«POTENTIELLEMENT, ON EST TOUS PORTEURS DU VIRUS DU COVID-19»
La transmission des cas communautaires du Covid-19 pose un réel problème aux spécialistes de la santé, à l’image du médecin-colonel, Pr Cheikh Tidiane Ndour.

La transmission des cas communautaires du Covid-19 pose un réel problème aux spécialistes de la santé, à l’image du médecin-colonel, Pr Cheikh Tidiane Ndour. Dans un entretien fait avec le Ministère de la Santé, ce spécialiste des maladies infectieuses explique le mode de transmission des cas communautaires et alerte sur le fait que potentiellement, nous sommes tous porteurs du virus du Covid-19.
Comment se fait la transmission des cas communautaires ?
La transmission par rapport à l’épidémie du coronavirus est subdivisée en trois catégories. La première génération est ce qu’on appelle les cas importés. Vous vous rappelez que pour les premiers cas, on disait Sénégalais ou non qui vient d’Italie, d’Espagne ou d’un pays touché par le Covid-19. Ensuite, ces cas ont été en contact avec des Sénégalais que l’on appelle des contacts. Parmi ces contacts, certains sont devenus symptomatiques et appelés des cas suspects. Parmi ces cas suspects, il y a eu des cas de confirmation. C’est ce deuxième groupe de confirmés qui constitue la transmission de 2e génération ; jusque-là, c’est très simple pour le système de santé. On connaît qui est infecté et qui risque d’être infecté. Mais arrive un moment où la source de contamination est difficile à déterminer. Il n’existe aucun lien épidémiologique avec les cas de première ou de deuxième génération, c’est ce qu’on appelle les cas communautaires. Cela veut juste dire que le virus est dans la communauté et les implications sont assez nombreuses. Ce qui signifie que l’on n’a plus besoin de voyager pour être contaminé, car le virus circule.
Qu’est-ce qui explique la hausse des cas communautaires ?
Si on connaît le génie évolutif de cette maladie, on ne devrait pas être surpris. On sait que 30 à 40% des cas sont asymptomatiques. Il s’agit de quelqu’un qui a la maladie et qui peut la transmettre, mais qui n’a aucun symptôme. Donc, il dissémine facilement la maladie. L’autre facteur est le non-respect des règles. On se rend compte qu’il y a un problème de non-respect des règles juste en regardant dans la rue, ou dans les transports.

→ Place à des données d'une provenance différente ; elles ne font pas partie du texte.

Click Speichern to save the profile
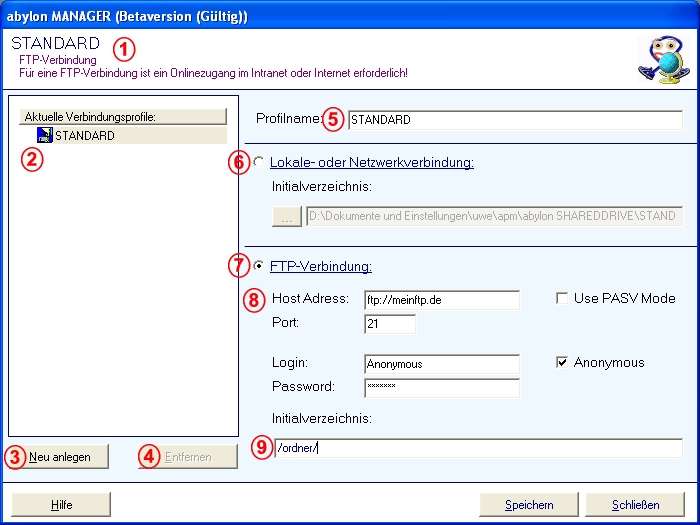Viewport: 700px width, 525px height. [529, 505]
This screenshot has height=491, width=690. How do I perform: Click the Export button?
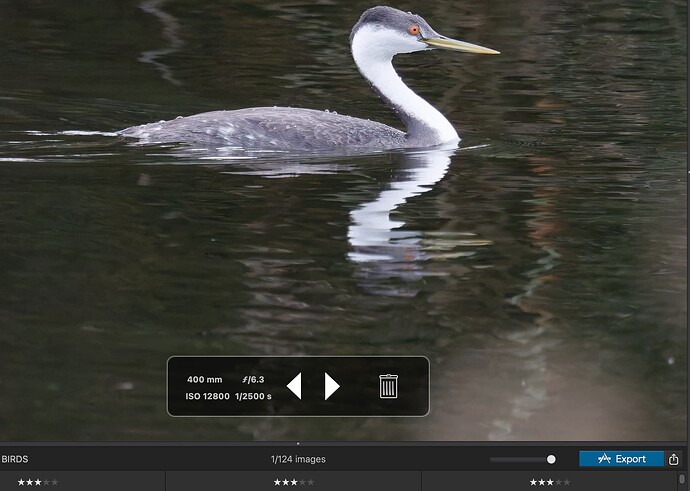pos(621,459)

Les gens continuent de se moucher avec leurs mains ou de jeter les mouchoirs un peu partout. Tous ces aspects que l’on résume en règle barrière ou d’hygiène font qu’il y aura un impact sur l’épidémie.
Quels sont les risques que l’on peut encourir ?
Quand le virus est dans la communauté, potentiellement on est tous porteurs du virus, et le risque, c’est la diffusion. Quand les foyers se multiplient, on aboutit à une transmission communautaire soutenue. C’est la multiplication des foyers que l’on appelle les clusters et ce qui s’ensuit, c’est l’épidémie généralisée comme ce que l’on a vu récemment en France, en Espagne ou en Italie. Il faut s’attendre à un doublement des cas, si la transmission communautaire est soutenue toutes les 72h. Vous avez 200 cas, dans trois jours vous êtes à 400. C’est ainsi qu’on a assisté à une augmentation exponentielle des cas dans ces pays. C’est cela qui explique que les systèmes de santé soient débordés, parce que là où on a une capacité de 100 lits, on reçoit 1000 patients. D’où la mortalité élevée. Nous n’en sommes pas encore là. Il appartient à la communauté de prendre des mesures pour ne pas en arriver là. Nous sommes arrivés à un moment où on fait appel au sens de la responsabilité et au civisme de chaque Sénégalais. Il y a des mesures additionnelles qu’il faut prendre. Certains bus me semblent un peu bondés, même si on a diminué le nombre de places. Il faut revoir cela à la baisse. Chaque bus peut disposer d’une bouteille de gel antiseptique pour permettre à chaque client de se nettoyer les mains à la montée.
Quelles sont les mesures à prendre pour arrêter la propagation du virus ?
Les plus importantes, ce sont les mesures communautaires de santé publique. Ce sont des réponses communautaires. Le Ministère de la Santé ne va pas régler ce problème. Ce sont des mesures non médicales qui nous permettront d’éviter de passer dans la transmission soutenue. Il faut que chaque Sénégalais prenne ses responsabilités. Dans certains quartiers, on assiste à la tenue d’activités interdites. On voit des gens qui jouent encore au football et font du thé.